Repeat, line for line, the entries printed below.

——————

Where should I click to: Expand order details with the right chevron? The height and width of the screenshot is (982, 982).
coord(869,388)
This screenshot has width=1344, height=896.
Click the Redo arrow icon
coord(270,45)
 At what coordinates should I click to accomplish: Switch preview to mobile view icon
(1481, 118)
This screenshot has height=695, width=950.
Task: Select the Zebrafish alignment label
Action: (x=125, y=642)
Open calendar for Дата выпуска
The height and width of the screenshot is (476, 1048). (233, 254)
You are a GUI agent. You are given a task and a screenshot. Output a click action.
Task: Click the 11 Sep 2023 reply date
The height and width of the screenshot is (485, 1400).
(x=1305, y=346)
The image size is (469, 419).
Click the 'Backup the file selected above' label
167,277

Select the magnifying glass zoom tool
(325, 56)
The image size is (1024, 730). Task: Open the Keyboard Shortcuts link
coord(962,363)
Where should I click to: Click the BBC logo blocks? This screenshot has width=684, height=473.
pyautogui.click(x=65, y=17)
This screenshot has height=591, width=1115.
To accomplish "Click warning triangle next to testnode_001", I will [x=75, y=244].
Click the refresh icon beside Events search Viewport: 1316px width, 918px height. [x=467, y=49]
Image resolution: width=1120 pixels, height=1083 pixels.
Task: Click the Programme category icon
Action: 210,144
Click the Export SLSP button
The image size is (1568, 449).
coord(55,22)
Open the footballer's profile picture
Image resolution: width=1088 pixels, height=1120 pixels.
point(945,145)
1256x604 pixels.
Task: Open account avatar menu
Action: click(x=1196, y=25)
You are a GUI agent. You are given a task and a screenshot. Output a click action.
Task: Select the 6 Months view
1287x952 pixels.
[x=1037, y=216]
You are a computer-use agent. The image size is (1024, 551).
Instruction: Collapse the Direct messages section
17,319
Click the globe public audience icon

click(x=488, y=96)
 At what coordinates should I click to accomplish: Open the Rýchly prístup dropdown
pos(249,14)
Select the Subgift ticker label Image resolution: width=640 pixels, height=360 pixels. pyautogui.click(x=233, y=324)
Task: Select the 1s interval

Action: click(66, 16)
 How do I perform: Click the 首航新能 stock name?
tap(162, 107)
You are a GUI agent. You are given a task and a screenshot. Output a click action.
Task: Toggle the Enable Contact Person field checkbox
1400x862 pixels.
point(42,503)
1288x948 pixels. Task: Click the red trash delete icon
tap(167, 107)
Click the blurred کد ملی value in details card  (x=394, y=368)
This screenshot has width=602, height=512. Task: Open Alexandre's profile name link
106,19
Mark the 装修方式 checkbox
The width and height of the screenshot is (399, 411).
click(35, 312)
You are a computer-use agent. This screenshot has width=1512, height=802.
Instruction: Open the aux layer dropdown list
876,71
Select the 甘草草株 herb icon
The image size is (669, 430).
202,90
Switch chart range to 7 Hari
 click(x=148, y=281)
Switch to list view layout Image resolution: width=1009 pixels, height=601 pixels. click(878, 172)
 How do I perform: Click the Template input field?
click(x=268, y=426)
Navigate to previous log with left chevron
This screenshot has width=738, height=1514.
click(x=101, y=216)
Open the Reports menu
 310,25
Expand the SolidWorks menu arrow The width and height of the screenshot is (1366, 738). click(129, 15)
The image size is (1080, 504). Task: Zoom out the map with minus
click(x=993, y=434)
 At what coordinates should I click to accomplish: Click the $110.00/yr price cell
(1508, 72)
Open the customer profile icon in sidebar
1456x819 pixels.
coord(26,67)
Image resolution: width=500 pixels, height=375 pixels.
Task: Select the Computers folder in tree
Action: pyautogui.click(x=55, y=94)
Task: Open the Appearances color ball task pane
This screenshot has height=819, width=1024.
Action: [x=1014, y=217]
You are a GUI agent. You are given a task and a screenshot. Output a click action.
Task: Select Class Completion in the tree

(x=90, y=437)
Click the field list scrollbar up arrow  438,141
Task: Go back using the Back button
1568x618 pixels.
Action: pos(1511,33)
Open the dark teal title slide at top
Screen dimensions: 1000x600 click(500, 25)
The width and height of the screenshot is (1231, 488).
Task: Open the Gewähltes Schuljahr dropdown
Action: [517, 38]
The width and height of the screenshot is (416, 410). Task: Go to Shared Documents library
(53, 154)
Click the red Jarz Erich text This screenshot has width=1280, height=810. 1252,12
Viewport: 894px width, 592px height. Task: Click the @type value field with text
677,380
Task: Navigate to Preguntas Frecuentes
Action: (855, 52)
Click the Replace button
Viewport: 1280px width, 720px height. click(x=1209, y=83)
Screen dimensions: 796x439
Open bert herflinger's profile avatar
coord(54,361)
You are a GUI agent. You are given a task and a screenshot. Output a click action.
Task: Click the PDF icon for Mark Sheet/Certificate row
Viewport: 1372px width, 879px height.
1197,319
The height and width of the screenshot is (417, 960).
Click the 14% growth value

——————

Reply
Where should I click to: Expand order details with the right chevron? The height and width of the screenshot is (982, 982).
coord(869,388)
This screenshot has width=1344, height=896.
Click the Redo arrow icon
coord(270,45)
 At what coordinates should I click to accomplish: Switch preview to mobile view icon
(1481, 118)
This screenshot has height=695, width=950.
Task: Select the Zebrafish alignment label
Action: (x=125, y=642)
Open calendar for Дата выпуска
The height and width of the screenshot is (476, 1048). (233, 254)
You are a GUI agent. You are given a task and a screenshot. Output a click action.
Task: Click the 11 Sep 2023 reply date
The height and width of the screenshot is (485, 1400).
(x=1305, y=346)
The image size is (469, 419).
Click the 'Backup the file selected above' label
167,277

Select the magnifying glass zoom tool
(325, 56)
The image size is (1024, 730). Task: Open the Keyboard Shortcuts link
coord(962,363)
Where should I click to: Click the BBC logo blocks? This screenshot has width=684, height=473.
pyautogui.click(x=65, y=17)
This screenshot has height=591, width=1115.
To accomplish "Click warning triangle next to testnode_001", I will [x=75, y=244].
Click the refresh icon beside Events search Viewport: 1316px width, 918px height. [x=467, y=49]
Image resolution: width=1120 pixels, height=1083 pixels.
Task: Click the Programme category icon
Action: 210,144
Click the Export SLSP button
The image size is (1568, 449).
coord(55,22)
Open the footballer's profile picture
Image resolution: width=1088 pixels, height=1120 pixels.
point(945,145)
1256x604 pixels.
Task: Open account avatar menu
Action: click(x=1196, y=25)
You are a GUI agent. You are given a task and a screenshot. Output a click action.
Task: Select the 6 Months view
1287x952 pixels.
[x=1037, y=216]
You are a computer-use agent. The image size is (1024, 551).
Instruction: Collapse the Direct messages section
17,319
Click the globe public audience icon

click(x=488, y=96)
 At what coordinates should I click to accomplish: Open the Rýchly prístup dropdown
pos(249,14)
Select the Subgift ticker label Image resolution: width=640 pixels, height=360 pixels. pyautogui.click(x=233, y=324)
Task: Select the 1s interval

Action: click(66, 16)
 How do I perform: Click the 首航新能 stock name?
tap(162, 107)
You are a GUI agent. You are given a task and a screenshot. Output a click action.
Task: Toggle the Enable Contact Person field checkbox
1400x862 pixels.
point(42,503)
1288x948 pixels. Task: Click the red trash delete icon
tap(167, 107)
Click the blurred کد ملی value in details card  (x=394, y=368)
This screenshot has width=602, height=512. Task: Open Alexandre's profile name link
106,19
Mark the 装修方式 checkbox
The width and height of the screenshot is (399, 411).
click(35, 312)
You are a computer-use agent. This screenshot has width=1512, height=802.
Instruction: Open the aux layer dropdown list
876,71
Select the 甘草草株 herb icon
The image size is (669, 430).
202,90
Switch chart range to 7 Hari
 click(x=148, y=281)
Switch to list view layout Image resolution: width=1009 pixels, height=601 pixels. click(878, 172)
 How do I perform: Click the Template input field?
click(x=268, y=426)
Navigate to previous log with left chevron
This screenshot has width=738, height=1514.
click(x=101, y=216)
Open the Reports menu
 310,25
Expand the SolidWorks menu arrow The width and height of the screenshot is (1366, 738). click(129, 15)
The image size is (1080, 504). Task: Zoom out the map with minus
click(x=993, y=434)
 At what coordinates should I click to accomplish: Click the $110.00/yr price cell
(1508, 72)
Open the customer profile icon in sidebar
1456x819 pixels.
coord(26,67)
Image resolution: width=500 pixels, height=375 pixels.
Task: Select the Computers folder in tree
Action: pyautogui.click(x=55, y=94)
Task: Open the Appearances color ball task pane
This screenshot has height=819, width=1024.
Action: [x=1014, y=217]
You are a GUI agent. You are given a task and a screenshot. Output a click action.
Task: Select Class Completion in the tree

(x=90, y=437)
Click the field list scrollbar up arrow  438,141
Task: Go back using the Back button
1568x618 pixels.
Action: pos(1511,33)
Open the dark teal title slide at top
Screen dimensions: 1000x600 click(500, 25)
The width and height of the screenshot is (1231, 488).
Task: Open the Gewähltes Schuljahr dropdown
Action: [517, 38]
The width and height of the screenshot is (416, 410). Task: Go to Shared Documents library
(53, 154)
Click the red Jarz Erich text This screenshot has width=1280, height=810. 1252,12
Viewport: 894px width, 592px height. Task: Click the @type value field with text
677,380
Task: Navigate to Preguntas Frecuentes
Action: (855, 52)
Click the Replace button
Viewport: 1280px width, 720px height. click(x=1209, y=83)
Screen dimensions: 796x439
Open bert herflinger's profile avatar
coord(54,361)
You are a GUI agent. You are given a task and a screenshot. Output a click action.
Task: Click the PDF icon for Mark Sheet/Certificate row
Viewport: 1372px width, 879px height.
1197,319
The height and width of the screenshot is (417, 960).
Click the 14% growth value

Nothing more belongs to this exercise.